Ce gardien a une particularité qui lui permet d’opérer 24h/24 : il s’agit d’une boîte noire alimentée par des petits panneaux solaires et équipée d’un microphone et d’une antenne. Développé par Huawei en partenariat avec des organisations malaisiennes, ce « Nature Guardian » utilise l’intelligence artificielle et le nuage informatique afin de soutenir les efforts de conservation dans la région.
Après les compteurs intelligents, les voitures électriques et les avions verts, la technologie n’en finit plus de se mettre « au service » de l’environnement. Or ces solutions sont d’énormes consommatrices d’énergie mais aussi de matières premières, notamment de minéraux dits critiques et stratégiques comme le lithium ou le silicium.
Ainsi, la Banque mondiale évalue à 500 % l’augmentation de la production de minéraux d’ici 2050, afin de répondre à l’augmentation de la demande des technologies dites propres. Pourtant, selon l’Agence internationale de l’énergie, la disponibilité des minéraux critiques sera insuffisante pour répondre aux besoins de la transition énergétique.
Alors, la technologie est-elle la solution pour sauver la biodiversité et recalibrer le climat? Toutes les innovations sont-elles bonnes à prendre?
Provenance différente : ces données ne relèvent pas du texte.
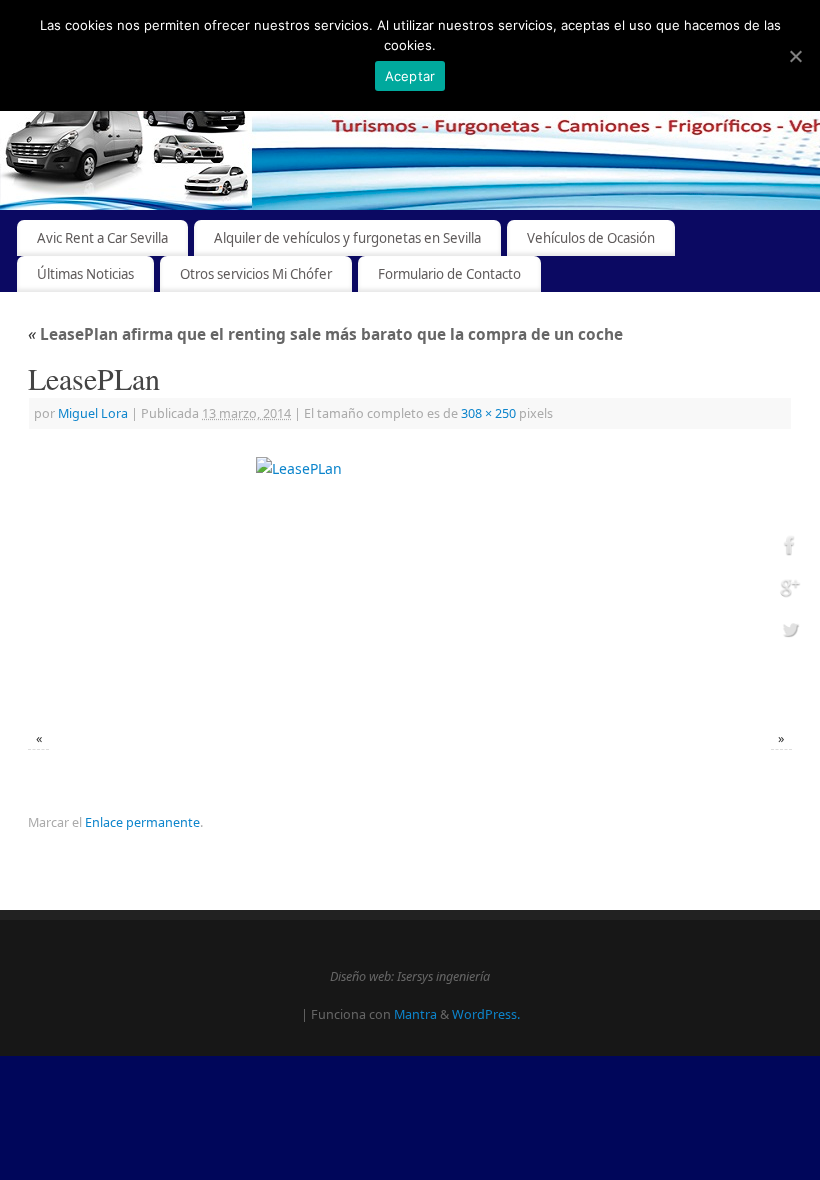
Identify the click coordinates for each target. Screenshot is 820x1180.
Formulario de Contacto (449, 274)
Face au techno-solutionnisme, faut-il devenir technophobe?
L’innovation technologique engendre la perte de biodiversité
Si certaines nouvelles technologies peuvent contribuer à améliorer le bien-être humain, on ne devrait jamais perdre de vue qu’elles provoquent une augmentation de la consommation de matériaux et donc de la pression sur les écosystèmes, et génèrent d’immenses quantités de déchets électroniques.
Ainsi au Québec, province qui a l’ambition de devenir « un chef de file des minéraux critiques et stratégiques », les résidus miniers constituent déjà la plus forte empreinte matérielle résiduelle avec 71.3 Mt/an, soit plus du quart de l’empreinte matérielle totale de la province, loin devant les émissions atmosphériques et 12 fois plus que les matières résiduelles rejetées dans les sites d’enfouissement.
C’est ce qui fait que l’IPBES considère l’innovation technologique comme une cause sous-jacente de la perte de la biodiversité. Et c’est pourquoi les changements transformateurs que les scientifiques nous appellent à opérer doivent aussi cibler la sphère technologique.
Comment entreprendre ce virage?
Les solutions sont – d’abord – dans la nature
Et si nous faisions appel à une technologie efficace, rentable et vieille de plusieurs milliards d’années: la nature elle-même?
En plus de nous fournir les ressources essentielles à notre survie, les milieux naturels en santé captent le carbone, assainissent l’eau, fertilisent les sols… Bref, les écosystèmes nous offrent des « services » qui sont autant de solutions naturelles aux défis environnementaux de notre temps.
Combiné à une réduction drastique de la production et consommation d’énergies fossiles, les écosystèmes pourraient fournir 37 % des efforts climatiques mondiaux d’ici 2030.
Mais attention, les solutions naturelles pour le climat ne doivent pas se résumer à planter des arbres ou recréer artificiellement des milieux humides qu’on pourra ensuite comptabiliser dans des bilans « net zéro ». Il doit plutôt s’agir de travailler avec les communautés locales pour préserver ou mieux gérer les écosystèmes riches en carbone.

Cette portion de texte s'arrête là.